​Dieci anni di attività amministrativa celebrati non solo con il bilancio delle opere realizzate, ma con il lancio di una nuova presenza digitale. Il gruppo consiliare “Identità e futuro per Zambrone” festeggia il suo primo decennio di vita inaugurando la propria pagina Facebook ufficiale, cogliendo l’occasione per ribadire la propria linea politica: la concretezza dei risultati contro il «rumore» delle contestazioni.
​Negli ultimi due lustri, il gruppo ha rivendicato una trasformazione profonda del territorio, che ha interessato Zambrone capoluogo, la marina e tutte le frazioni. Secondo la maggioranza, sono state realizzate infrastrutture, spazi sociali e interventi ambientali «senza precedenti», volti a migliorare la qualità della vita dei cittadini e a valorizzare l'immagine turistica della comunità. «Il tempo per la comunicazione è stato poco perché il lavoro per l’amministrazione ci ha sempre impegnati a pieno – spiegano dal gruppo – ma i fatti si vedono chiaramente».

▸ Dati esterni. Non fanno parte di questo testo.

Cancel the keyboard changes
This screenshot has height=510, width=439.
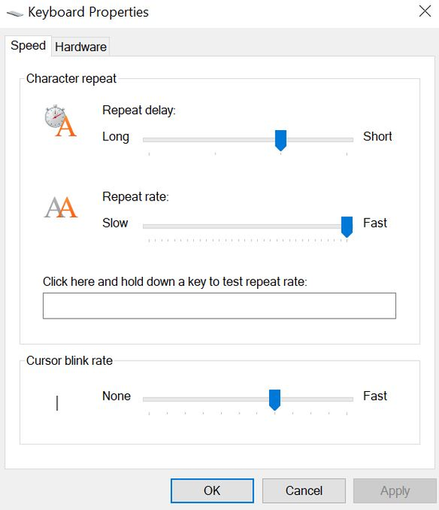[x=304, y=491]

​Il comunicato del gruppo non risparmia critiche a chi, dai banchi della minoranza, sceglie la polemica costante. «Esistono due modi di fare politica: uno produce benefici concreti, l’altro si limita a offrire rappresentazioni negative», dichiarano i rappresentanti di “Identità e Futuro”.
​In merito alle accuse di inattività o di mancanza di trasparenza (come nel caso delle dirette video del Consiglio), la maggioranza chiarisce: «Le decisioni maturano attraverso un dialogo quotidiano e non tramite dichiarazioni a effetto. Non esiste un’ostilità pregiudiziale, ma l’attivazione avverrà nel rispetto dei tempi organizzativi corretti e non per imposizione esterna».

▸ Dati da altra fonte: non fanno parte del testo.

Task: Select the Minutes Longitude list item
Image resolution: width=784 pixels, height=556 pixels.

​Il gruppo ha inoltre fatto chiarezza sulla crisi politica dello scorso ottobre, definendola un episodio isolato e strettamente connesso agli equilibri politici provinciali dell’epoca. Una fase definita ormai superata con equilibrio, a dimostrazione della coesione amministrativa interna.
​Guardando al futuro, il messaggio è netto: il percorso non si ferma. «C’è ancora molto da costruire, anche oltre il 2027», conclude il gruppo, confermando la volontà di proseguire un progetto politico basato sulla responsabilità e sulla lungimiranza, convinti che «senza identità non c’è direzione e senza futuro non c’è politica».